A strong economy is the platform for long term investment in services, trashing the economy is the best way to provide a short term hit followed by years of pain and cuts. Nobody can or will ever find a genuine way to deliver Corbyn like spending plans without massive borrowing and cuts in the future, unless of course we can quadruple our national income. It's fantasy.
I haven't looked in detail at the Labour manifesto costings but they seem convinced it is fully costed and budgeted for. You can hardly predict that the proposed government are going to "Borrow like crazy" without addressing the costing and budgets from the manifesto.

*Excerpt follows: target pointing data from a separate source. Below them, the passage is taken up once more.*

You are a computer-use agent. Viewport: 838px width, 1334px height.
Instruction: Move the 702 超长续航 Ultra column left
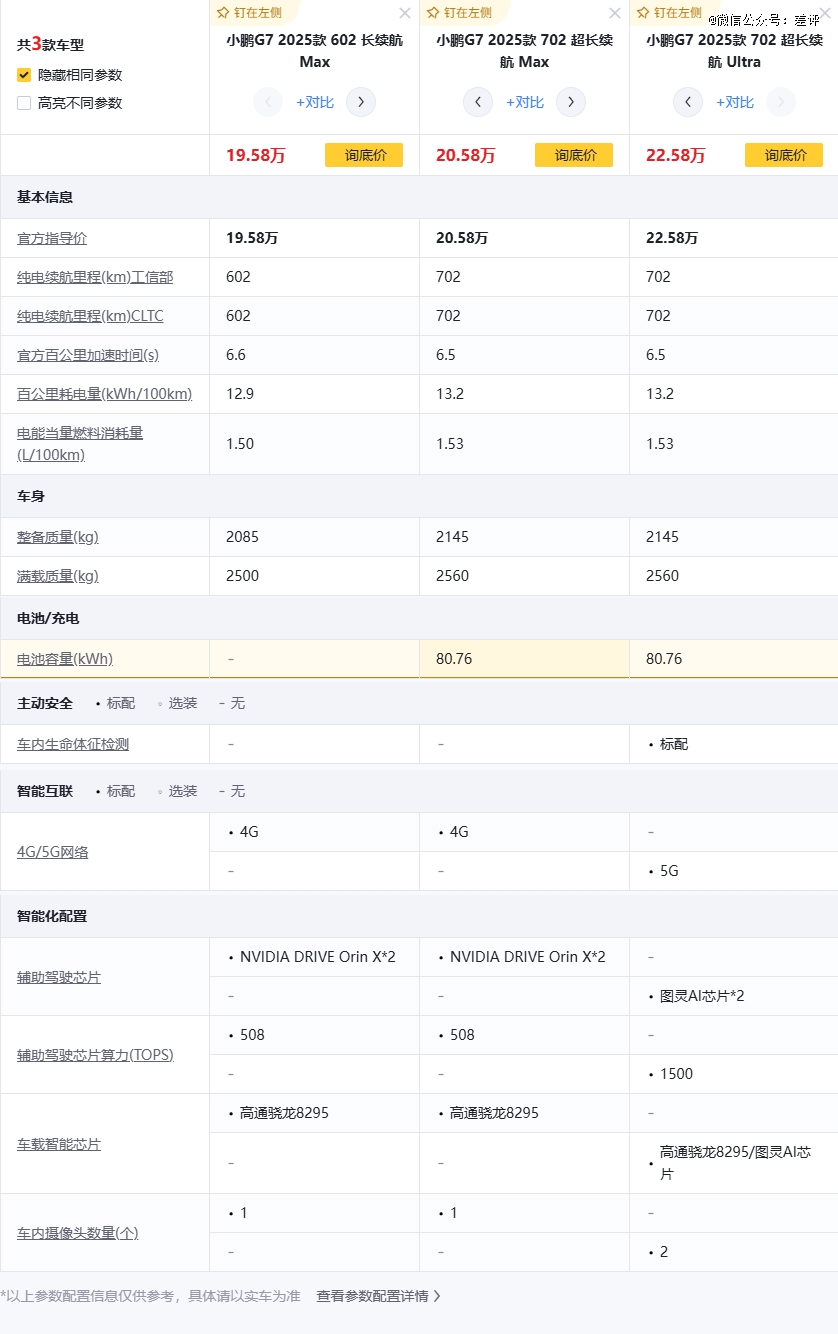point(688,102)
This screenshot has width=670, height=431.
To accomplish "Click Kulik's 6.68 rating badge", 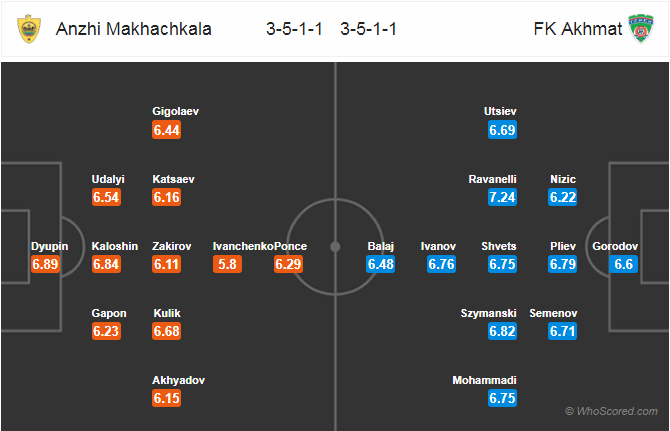I will (166, 331).
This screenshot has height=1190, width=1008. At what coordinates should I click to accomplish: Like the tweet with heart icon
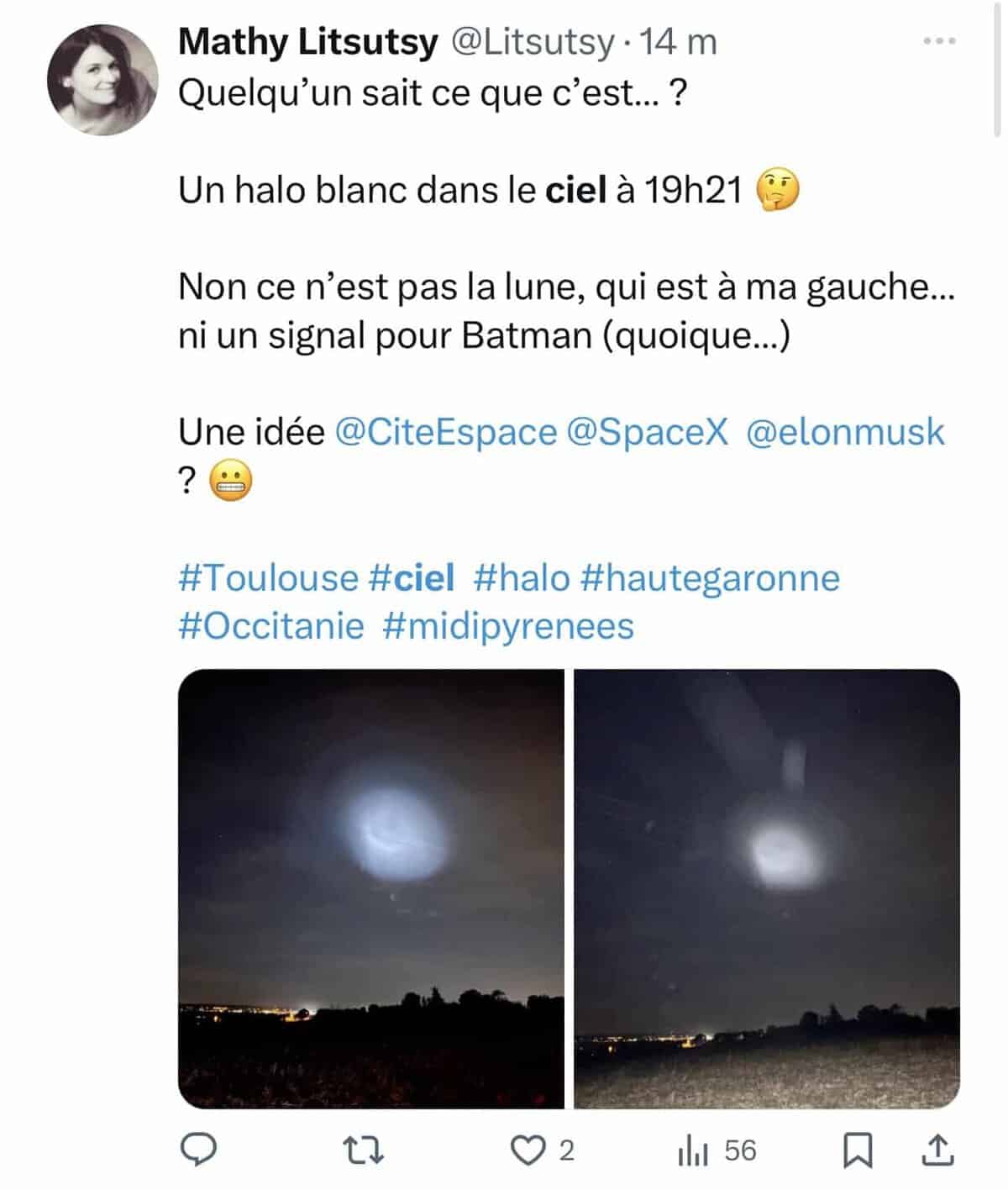tap(529, 1151)
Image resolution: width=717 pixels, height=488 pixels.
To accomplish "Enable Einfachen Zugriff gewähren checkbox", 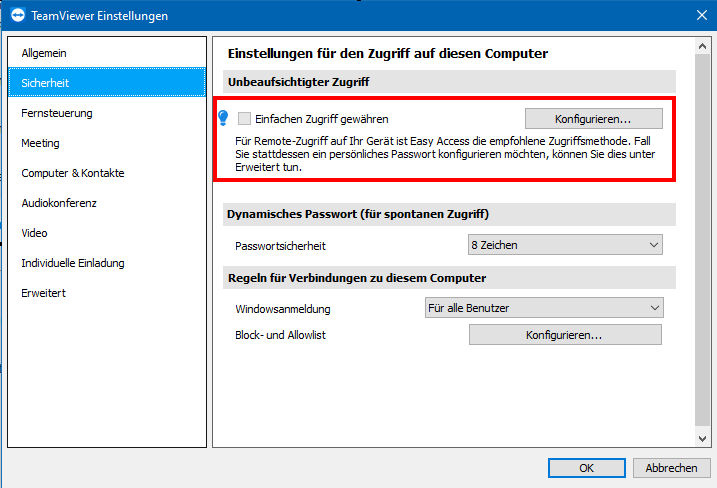I will click(244, 119).
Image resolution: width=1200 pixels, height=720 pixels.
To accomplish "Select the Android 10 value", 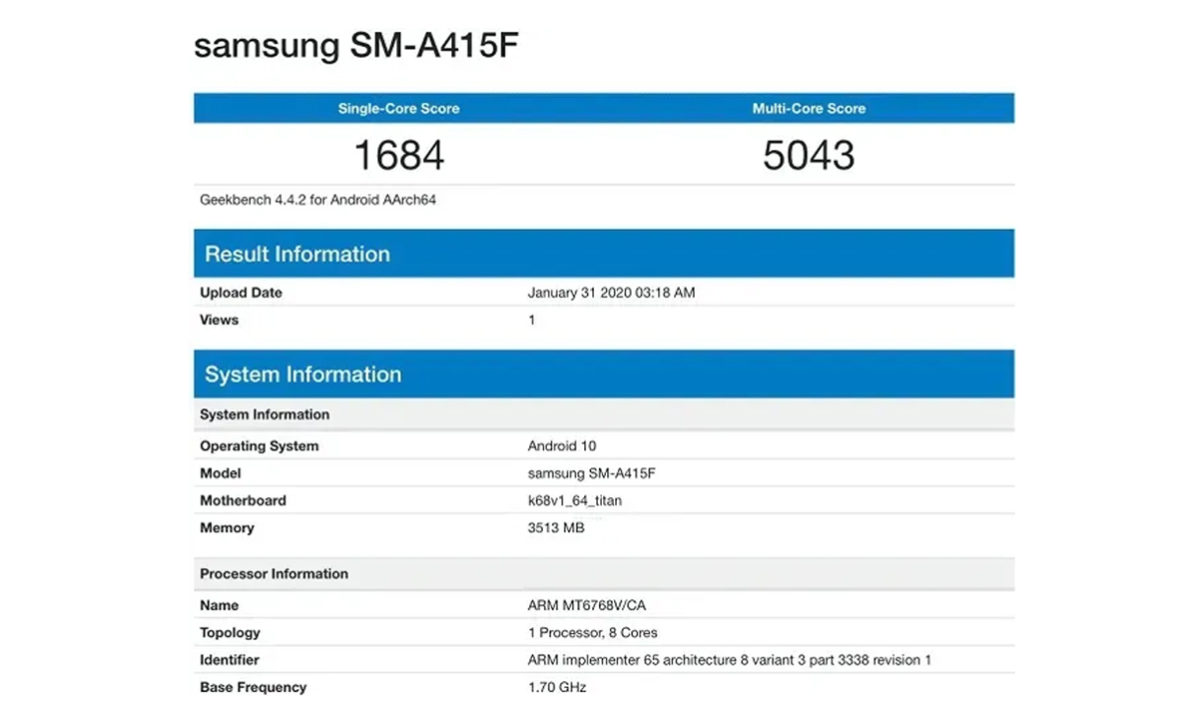I will pyautogui.click(x=561, y=446).
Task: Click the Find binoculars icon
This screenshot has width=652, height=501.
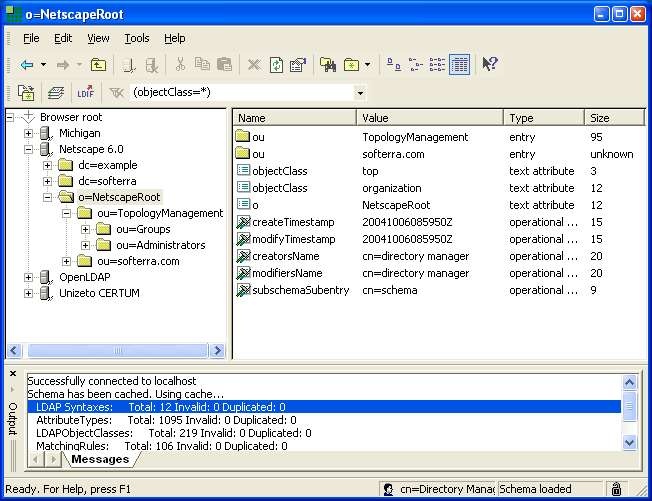Action: (328, 65)
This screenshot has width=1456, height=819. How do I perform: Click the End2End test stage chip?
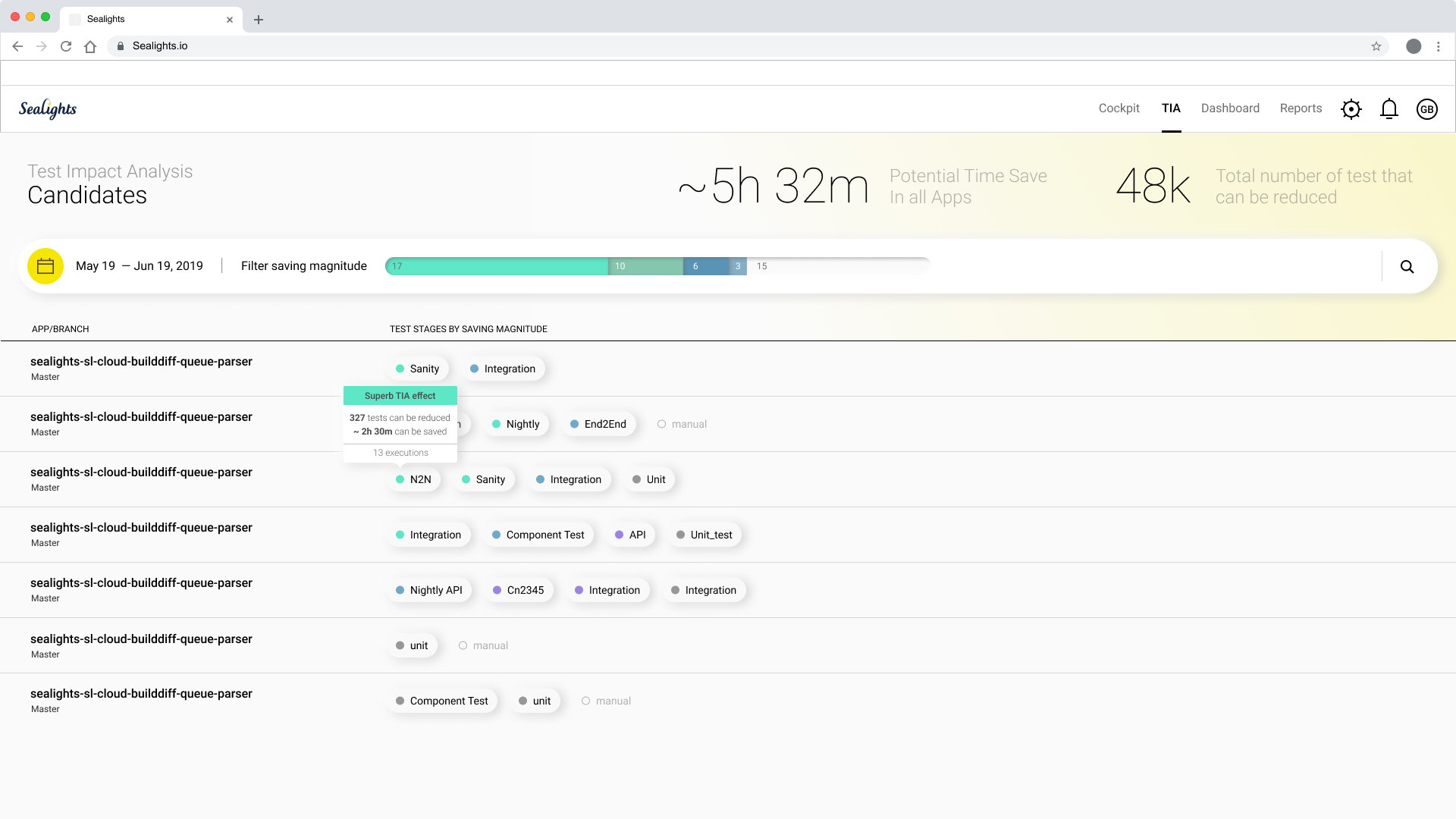(x=598, y=424)
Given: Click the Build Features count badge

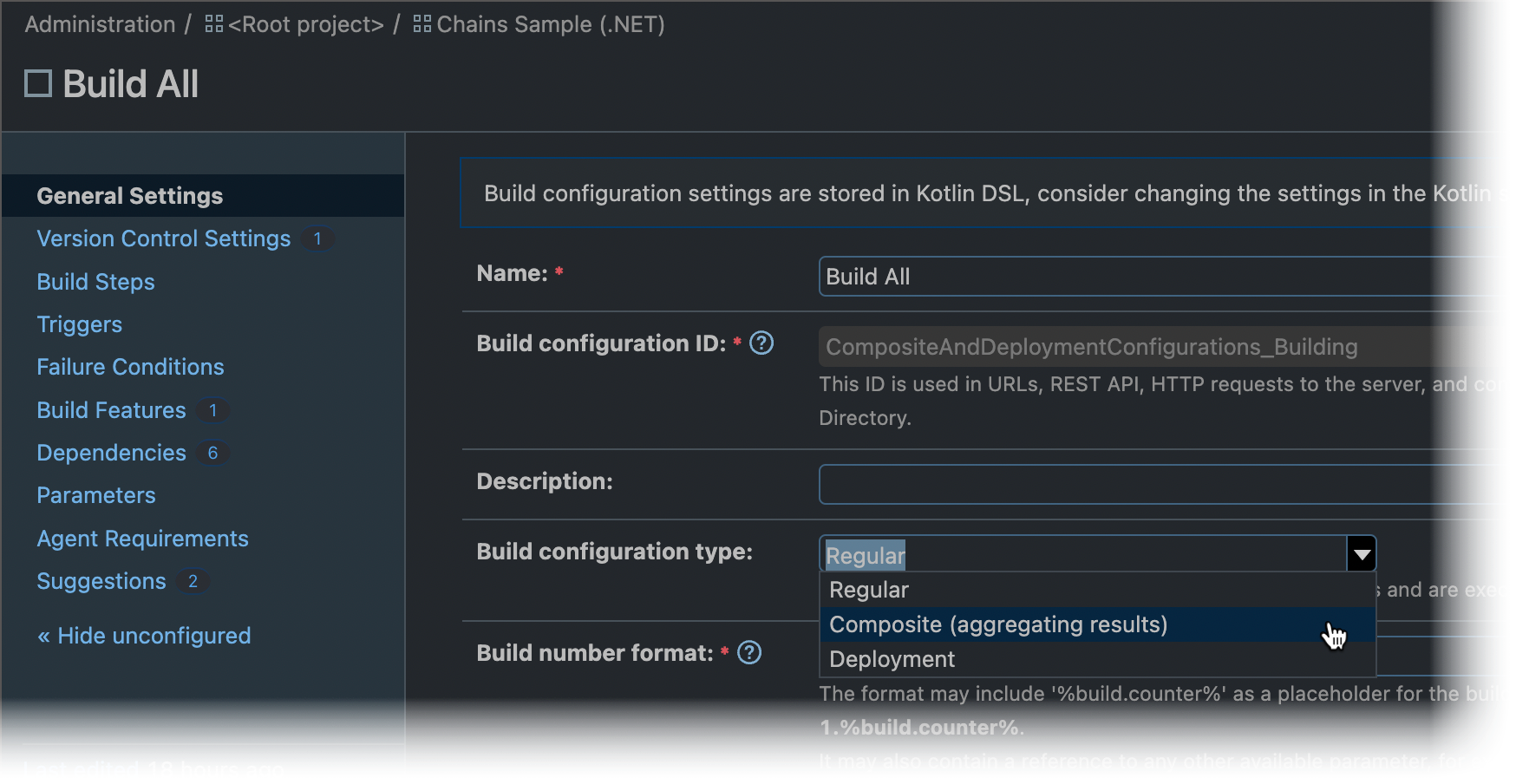Looking at the screenshot, I should click(x=212, y=410).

https://www.theguardian.com/politic...rs-manifesto-cost-pledges-money-guide-details
The bulk of it looks like it will come of making companies pay their required amount of tax (and raising it). Can't see what is wrong with that myself. The Tory's have tried to get the poorest and most vulnerable to pay to lower the deficit but that didn't work (quelle surprise: asking people that you have raped cash from for 30 years to pay more then find out that they havn't got anything). There is certainly enough dosh in the UK, maybe it is just about looking in the right places for it. Have a crack at the rich who have more than they need, see if that works.